Previous research has established the efficacy of interventions targeting these mechanisms in adolescent SAD. For instance, mindfulness-based approaches, including mindfulness-based cognitive therapy (MBCT), have shown promise in reducing anxiety symptoms and maladaptive metacognitions through enhanced emotional regulation (
13-
15). Similarly, exposure-based therapies, particularly those augmented by virtual reality (VR), have demonstrated robust reductions in avoidance and improvements in social functioning via simulated real-world practice (
16-
19). A limited number of comparative studies exist, primarily in adult populations; for example, investigations comparing VR exposure to mindfulness-acceptance therapies have reported VR's advantages in symptom reduction and engagement for social anxiety, though often without adolescent-specific adaptations or focus on intermediate outcomes like self-efficacy (
20).
One highly regarded therapeutic approach is MBCT, an established, evidence-based intervention that integrates techniques from Cognitive Behavioral Therapy with mindfulness meditation practices (
21). The core therapeutic mechanism of MBCT is the development of decentering, which enables individuals to observe their thoughts, feelings, and metacognitive processes as transient mental events rather than identifying with them as literal reality (
22). For adolescents with SAD, MBCT offers a powerful tool to interrupt the automatic loop of anxious worrying and rumination, thereby reducing the influence of rigid negative metacognitive beliefs about emotions (
13).
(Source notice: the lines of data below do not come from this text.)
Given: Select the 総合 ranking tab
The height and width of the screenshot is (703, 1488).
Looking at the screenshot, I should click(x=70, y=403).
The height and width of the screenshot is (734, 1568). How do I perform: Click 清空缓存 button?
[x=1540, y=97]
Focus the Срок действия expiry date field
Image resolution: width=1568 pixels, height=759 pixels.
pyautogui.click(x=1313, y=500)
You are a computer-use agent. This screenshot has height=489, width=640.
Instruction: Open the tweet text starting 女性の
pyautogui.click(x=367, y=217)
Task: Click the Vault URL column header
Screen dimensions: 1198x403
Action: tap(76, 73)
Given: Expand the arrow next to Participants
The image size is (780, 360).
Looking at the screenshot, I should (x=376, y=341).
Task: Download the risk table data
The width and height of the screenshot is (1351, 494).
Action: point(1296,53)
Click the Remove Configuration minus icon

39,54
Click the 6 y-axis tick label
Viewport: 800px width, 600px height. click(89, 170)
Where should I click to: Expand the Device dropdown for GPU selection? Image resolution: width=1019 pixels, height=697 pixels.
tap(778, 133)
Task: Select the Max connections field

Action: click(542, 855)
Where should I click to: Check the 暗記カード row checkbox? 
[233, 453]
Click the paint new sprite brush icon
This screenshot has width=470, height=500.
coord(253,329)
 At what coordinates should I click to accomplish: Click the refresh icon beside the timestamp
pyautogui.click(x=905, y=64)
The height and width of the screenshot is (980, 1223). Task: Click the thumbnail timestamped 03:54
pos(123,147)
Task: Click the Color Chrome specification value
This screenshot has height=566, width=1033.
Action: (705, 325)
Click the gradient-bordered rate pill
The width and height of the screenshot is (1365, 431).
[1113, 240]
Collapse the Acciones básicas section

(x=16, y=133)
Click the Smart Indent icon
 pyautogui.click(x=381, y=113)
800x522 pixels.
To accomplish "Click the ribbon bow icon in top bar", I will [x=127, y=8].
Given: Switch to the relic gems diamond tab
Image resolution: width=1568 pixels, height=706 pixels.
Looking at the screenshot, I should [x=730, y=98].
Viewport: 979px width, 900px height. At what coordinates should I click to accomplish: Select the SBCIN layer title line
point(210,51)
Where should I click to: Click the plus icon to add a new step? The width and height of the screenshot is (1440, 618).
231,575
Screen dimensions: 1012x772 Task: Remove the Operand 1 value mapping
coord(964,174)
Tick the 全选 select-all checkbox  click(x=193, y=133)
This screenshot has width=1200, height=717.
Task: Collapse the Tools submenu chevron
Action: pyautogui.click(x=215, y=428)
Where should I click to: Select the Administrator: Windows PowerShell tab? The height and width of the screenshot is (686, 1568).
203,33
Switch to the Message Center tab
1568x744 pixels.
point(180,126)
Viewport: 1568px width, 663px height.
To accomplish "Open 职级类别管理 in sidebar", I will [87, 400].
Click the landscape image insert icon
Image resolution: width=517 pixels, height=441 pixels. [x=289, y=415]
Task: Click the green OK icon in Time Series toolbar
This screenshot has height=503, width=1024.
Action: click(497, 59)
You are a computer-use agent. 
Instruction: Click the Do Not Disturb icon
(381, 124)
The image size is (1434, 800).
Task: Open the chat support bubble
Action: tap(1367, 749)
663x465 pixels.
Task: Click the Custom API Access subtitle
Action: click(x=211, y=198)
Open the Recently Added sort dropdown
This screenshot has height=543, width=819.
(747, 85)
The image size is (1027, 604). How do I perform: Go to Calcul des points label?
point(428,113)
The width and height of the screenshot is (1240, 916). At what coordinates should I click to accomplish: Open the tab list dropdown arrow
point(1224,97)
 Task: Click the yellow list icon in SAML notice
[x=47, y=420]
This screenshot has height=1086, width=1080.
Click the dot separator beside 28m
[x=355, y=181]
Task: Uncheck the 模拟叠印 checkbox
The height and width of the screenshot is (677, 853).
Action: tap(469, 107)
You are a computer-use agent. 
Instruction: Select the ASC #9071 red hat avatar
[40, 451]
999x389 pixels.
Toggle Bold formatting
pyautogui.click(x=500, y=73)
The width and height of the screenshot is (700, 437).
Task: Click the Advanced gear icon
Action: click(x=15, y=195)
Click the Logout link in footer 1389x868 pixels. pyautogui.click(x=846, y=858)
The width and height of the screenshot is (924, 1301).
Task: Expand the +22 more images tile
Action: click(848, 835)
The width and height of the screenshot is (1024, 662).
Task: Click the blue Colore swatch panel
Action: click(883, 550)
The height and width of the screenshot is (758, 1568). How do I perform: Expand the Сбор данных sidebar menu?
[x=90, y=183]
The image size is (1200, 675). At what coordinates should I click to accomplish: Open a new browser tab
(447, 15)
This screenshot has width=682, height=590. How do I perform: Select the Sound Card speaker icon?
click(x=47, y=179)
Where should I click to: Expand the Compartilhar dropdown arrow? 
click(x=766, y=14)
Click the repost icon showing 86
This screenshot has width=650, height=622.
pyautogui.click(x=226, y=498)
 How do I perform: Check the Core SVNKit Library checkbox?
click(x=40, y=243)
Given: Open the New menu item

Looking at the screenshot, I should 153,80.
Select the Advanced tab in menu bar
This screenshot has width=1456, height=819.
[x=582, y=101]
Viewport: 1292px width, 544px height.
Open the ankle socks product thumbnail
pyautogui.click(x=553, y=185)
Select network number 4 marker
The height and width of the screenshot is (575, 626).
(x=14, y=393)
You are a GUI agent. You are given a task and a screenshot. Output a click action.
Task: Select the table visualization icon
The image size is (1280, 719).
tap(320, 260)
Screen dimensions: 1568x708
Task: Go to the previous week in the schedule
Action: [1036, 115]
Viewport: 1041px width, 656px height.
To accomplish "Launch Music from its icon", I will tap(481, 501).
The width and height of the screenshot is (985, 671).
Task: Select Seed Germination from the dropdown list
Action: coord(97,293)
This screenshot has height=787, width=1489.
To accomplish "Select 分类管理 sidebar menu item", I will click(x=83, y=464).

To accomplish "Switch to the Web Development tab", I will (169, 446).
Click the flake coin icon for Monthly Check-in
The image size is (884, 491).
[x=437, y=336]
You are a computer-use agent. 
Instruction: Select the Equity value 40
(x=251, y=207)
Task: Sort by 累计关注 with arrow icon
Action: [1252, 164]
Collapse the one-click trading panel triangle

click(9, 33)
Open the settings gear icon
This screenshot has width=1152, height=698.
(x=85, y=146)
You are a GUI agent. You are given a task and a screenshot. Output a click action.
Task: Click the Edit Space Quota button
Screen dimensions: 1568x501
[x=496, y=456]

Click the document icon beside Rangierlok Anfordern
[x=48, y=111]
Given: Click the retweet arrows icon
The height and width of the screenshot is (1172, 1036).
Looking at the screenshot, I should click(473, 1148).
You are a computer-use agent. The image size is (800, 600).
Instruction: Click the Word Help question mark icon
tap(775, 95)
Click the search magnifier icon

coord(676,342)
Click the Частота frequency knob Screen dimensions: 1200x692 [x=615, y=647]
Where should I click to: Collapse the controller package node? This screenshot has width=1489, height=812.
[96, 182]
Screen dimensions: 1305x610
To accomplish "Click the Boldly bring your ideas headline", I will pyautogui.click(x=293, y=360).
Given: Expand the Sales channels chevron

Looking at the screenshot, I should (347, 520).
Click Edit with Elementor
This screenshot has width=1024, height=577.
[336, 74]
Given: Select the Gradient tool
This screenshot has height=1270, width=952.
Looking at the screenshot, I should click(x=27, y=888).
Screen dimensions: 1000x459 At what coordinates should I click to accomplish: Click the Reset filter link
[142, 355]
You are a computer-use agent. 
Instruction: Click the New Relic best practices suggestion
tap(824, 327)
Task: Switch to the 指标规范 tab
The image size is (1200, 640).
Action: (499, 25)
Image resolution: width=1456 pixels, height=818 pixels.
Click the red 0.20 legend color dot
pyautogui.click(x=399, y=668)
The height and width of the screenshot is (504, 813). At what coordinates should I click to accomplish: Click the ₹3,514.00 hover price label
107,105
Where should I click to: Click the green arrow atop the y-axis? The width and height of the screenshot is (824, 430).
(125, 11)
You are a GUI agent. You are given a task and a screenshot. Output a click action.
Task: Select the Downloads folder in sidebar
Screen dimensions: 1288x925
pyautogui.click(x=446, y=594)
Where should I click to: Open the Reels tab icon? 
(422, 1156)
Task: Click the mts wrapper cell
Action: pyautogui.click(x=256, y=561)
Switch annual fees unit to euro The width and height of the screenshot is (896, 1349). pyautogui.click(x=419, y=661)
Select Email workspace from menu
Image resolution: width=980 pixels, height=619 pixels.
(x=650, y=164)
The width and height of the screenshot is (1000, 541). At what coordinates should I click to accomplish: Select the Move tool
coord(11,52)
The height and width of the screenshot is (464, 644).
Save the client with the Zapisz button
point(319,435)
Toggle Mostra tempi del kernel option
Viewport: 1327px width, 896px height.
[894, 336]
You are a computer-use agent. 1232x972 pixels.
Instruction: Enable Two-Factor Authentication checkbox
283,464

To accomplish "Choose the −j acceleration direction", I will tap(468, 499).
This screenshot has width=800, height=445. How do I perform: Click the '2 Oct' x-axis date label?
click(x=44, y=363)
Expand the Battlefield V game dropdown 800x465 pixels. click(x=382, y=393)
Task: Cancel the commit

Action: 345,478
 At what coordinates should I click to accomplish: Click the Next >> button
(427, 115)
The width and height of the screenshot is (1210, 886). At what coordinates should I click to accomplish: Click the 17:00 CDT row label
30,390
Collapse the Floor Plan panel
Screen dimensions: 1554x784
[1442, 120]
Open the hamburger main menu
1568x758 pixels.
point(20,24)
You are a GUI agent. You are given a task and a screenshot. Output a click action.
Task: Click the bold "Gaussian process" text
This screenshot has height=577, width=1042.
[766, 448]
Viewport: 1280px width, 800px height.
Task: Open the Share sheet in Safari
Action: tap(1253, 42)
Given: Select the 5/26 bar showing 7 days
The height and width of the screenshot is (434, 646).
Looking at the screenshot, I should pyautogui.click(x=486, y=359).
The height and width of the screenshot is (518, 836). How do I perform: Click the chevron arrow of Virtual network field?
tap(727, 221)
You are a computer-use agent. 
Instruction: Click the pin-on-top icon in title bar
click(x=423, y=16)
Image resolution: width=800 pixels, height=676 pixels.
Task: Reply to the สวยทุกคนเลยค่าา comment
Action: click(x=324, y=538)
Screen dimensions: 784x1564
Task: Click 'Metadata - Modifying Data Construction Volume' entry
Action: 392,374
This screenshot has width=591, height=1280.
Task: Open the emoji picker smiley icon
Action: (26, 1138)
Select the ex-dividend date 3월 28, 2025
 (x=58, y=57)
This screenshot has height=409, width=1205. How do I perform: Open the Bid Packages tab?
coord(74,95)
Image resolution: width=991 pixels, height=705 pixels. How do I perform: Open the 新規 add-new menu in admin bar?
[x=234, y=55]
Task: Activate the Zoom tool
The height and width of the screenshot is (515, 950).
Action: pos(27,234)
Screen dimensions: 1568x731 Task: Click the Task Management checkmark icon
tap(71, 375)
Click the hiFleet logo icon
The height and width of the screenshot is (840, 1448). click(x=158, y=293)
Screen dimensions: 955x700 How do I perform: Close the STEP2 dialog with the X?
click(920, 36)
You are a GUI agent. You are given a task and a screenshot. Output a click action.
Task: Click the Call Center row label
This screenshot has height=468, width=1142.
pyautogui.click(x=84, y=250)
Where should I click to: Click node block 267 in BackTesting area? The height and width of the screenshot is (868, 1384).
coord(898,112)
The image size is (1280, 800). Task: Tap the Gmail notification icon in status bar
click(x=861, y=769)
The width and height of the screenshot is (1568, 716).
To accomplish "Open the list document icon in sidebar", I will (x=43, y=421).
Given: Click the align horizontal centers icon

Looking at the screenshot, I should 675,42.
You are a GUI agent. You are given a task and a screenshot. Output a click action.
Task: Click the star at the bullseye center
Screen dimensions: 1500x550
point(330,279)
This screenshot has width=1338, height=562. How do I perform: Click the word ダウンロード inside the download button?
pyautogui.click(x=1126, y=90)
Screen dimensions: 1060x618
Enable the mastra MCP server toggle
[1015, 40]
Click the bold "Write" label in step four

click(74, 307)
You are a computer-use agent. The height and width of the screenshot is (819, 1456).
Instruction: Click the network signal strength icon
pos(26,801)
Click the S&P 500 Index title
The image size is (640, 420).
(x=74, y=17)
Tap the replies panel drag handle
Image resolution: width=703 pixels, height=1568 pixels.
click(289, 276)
A growing body of research supports the efficacy of MBCT in reducing overall anxiety symptoms and improving emotional regulation, with several studies specifically highlighting its positive effects on reducing maladaptive metacognitive beliefs in both adult and adolescent anxiety populations (
14,
15).
In contrast, virtual reality-based worry exposure therapy (VR-WET) represents a cutting-edge technological advancement of the gold-standard exposure treatment (
23). Virtual reality environments allow for the creation of controlled, highly realistic, and customizable simulations of feared social or worry-eliciting situations that might be impractical or unethical to replicate in real-life settings (
24). The therapeutic mechanism of VR-WET relies on habituation and extinction learning, enabling participants to repeatedly confront feared social stimuli in a safe and supportive context until the associated anxiety response diminishes (
16). This method is particularly effective for SAD, as the high sense of control and systematic nature of VR exposure enhances treatment engagement and directly challenges the avoidance behaviors that maintain the disorder (
17). Recent clinical trials have demonstrated that VR-based exposure is highly effective in reducing SAD symptoms and simultaneously improving self-reported social self-efficacy through successful behavioral performance within the virtual environment (
18,
19).
Despite these advances, a critical research gap persists: No studies have directly compared MBCT and VR-WET in adolescents with SAD, particularly regarding their relative impacts on theory-driven mechanisms such as metacognitive beliefs about emotions and social self-efficacy. Prior comparisons have largely overlooked adolescent developmental contexts, focused on broad symptom outcomes rather than these specific mediators, or examined mindfulness variants without VR-WET's worry-focused exposure hierarchy. This omission limits evidence-based personalization of treatments, as adolescents may respond differentially to cognitive decentering versus behavioral mastery via immersive simulations. Addressing this gap is urgent to optimize interventions that disrupt SAD's maintenance cycles early, preventing lifelong sequelae.